Broadens access to public domain books from University of Michigan's collection:
The University of Michigan will be able to share digital copies of public domain works Google has digitized from its collection with fellow academic institutions, libraries, and other organizations for non-commercial purposes. These provisions enable Michigan to share its digital library collection with students, scholars, and other library users around the world.
Subsidizes University of Michigan's Institutional Subscription:
If approved by the court, Google's agreement with authors and publishers allows it to make millions of digitized books available to colleges and universities via a subscription. Under our new agreement, Google will subsidize the cost of Michigan's subscription based on the number of books scanned from Michigan. In practice, this means that Google will subsidize the entire cost of Michigan's institutional subscription–so that Michigan's students and staff will be able to access and read almost every book Google has digitized from 29 libraries around the world, for free.
Expands access for students, faculty, and patrons with disabilities:
Google will make public domain works digitized from Michigan's print library collection accessible to users with print disabilities in the same ways as in-copyright books covered under the settlement agreement.
Safeguards the public's access to knowledge:
Michigan's agreement includes collective terms Google has committed to that can be enjoyed by any of Google's other partner libraries. Michigan is the first university to sign on to these terms, which give libraries new ways to help safeguard the public's access to these books.

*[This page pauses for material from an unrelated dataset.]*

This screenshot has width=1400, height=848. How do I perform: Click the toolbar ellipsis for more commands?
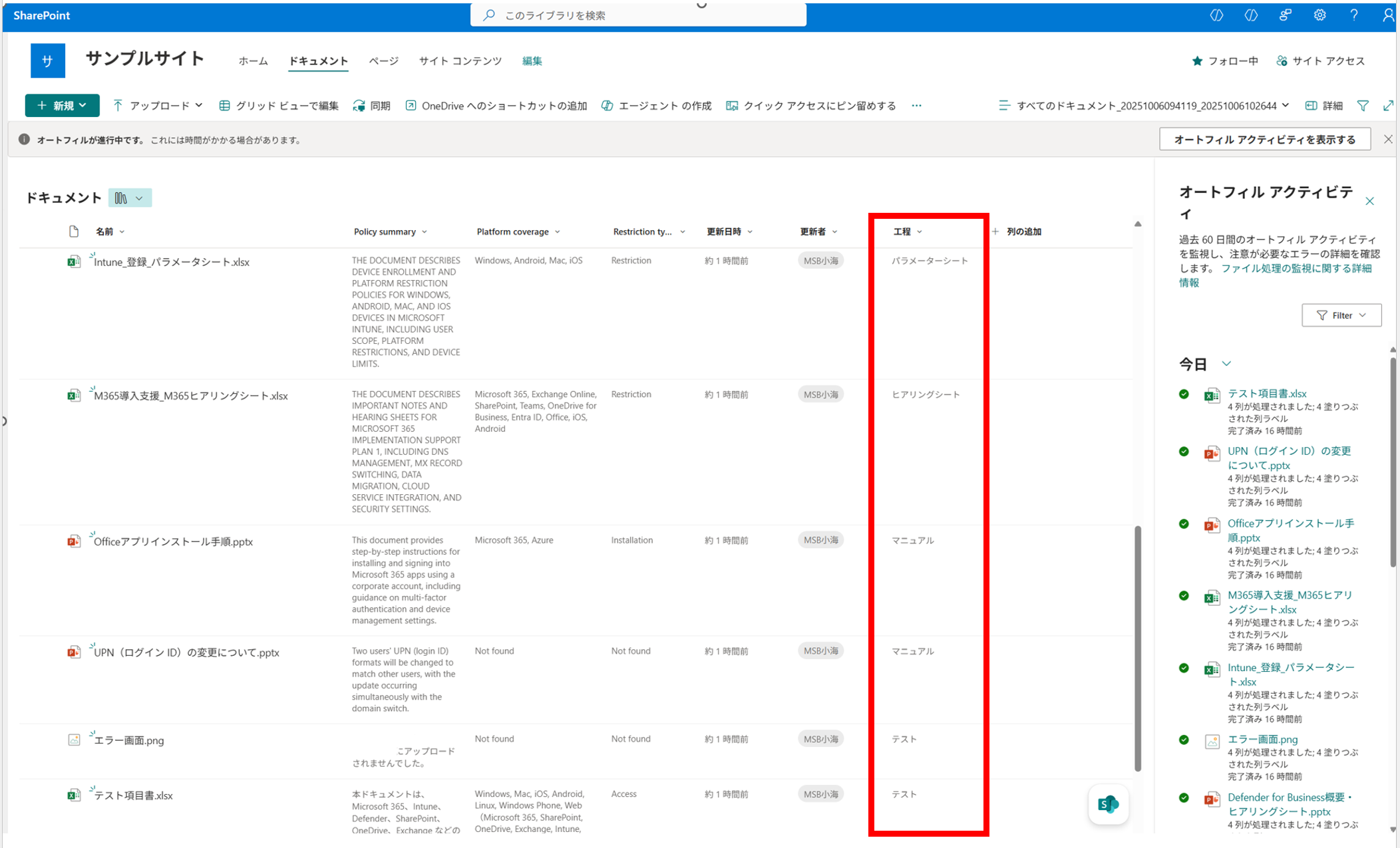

Establishes a mechanism to review prices:
Our agreement gives Michigan and other participating libraries the power to review the pricing of Institutional Subscriptions to make sure that they are priced for "broad penetration," as required by the settlement agreement. That means that the reviewer will evaluate whether subscriptions are affordable enough to allow universities, libraries, and other institutions across the country to take advantage of them.
If they determine that prices are too high, University of Michigan and other participating libraries who sign these collective terms can challenge the prices through arbitration, and Google will be required to work with the Registry to adjust the pricing accordingly.
Ensures access to millions of books for generations to come:
Google has committed to make the books it has scanned publicly available for free search, consumer purchase, institutional subscriptions, and other services established by the settlement agreement. Our agreement ensures that libraries and their patrons can continue to use digital copies of the millions of books Google has scanned well into the future, even if Google goes away.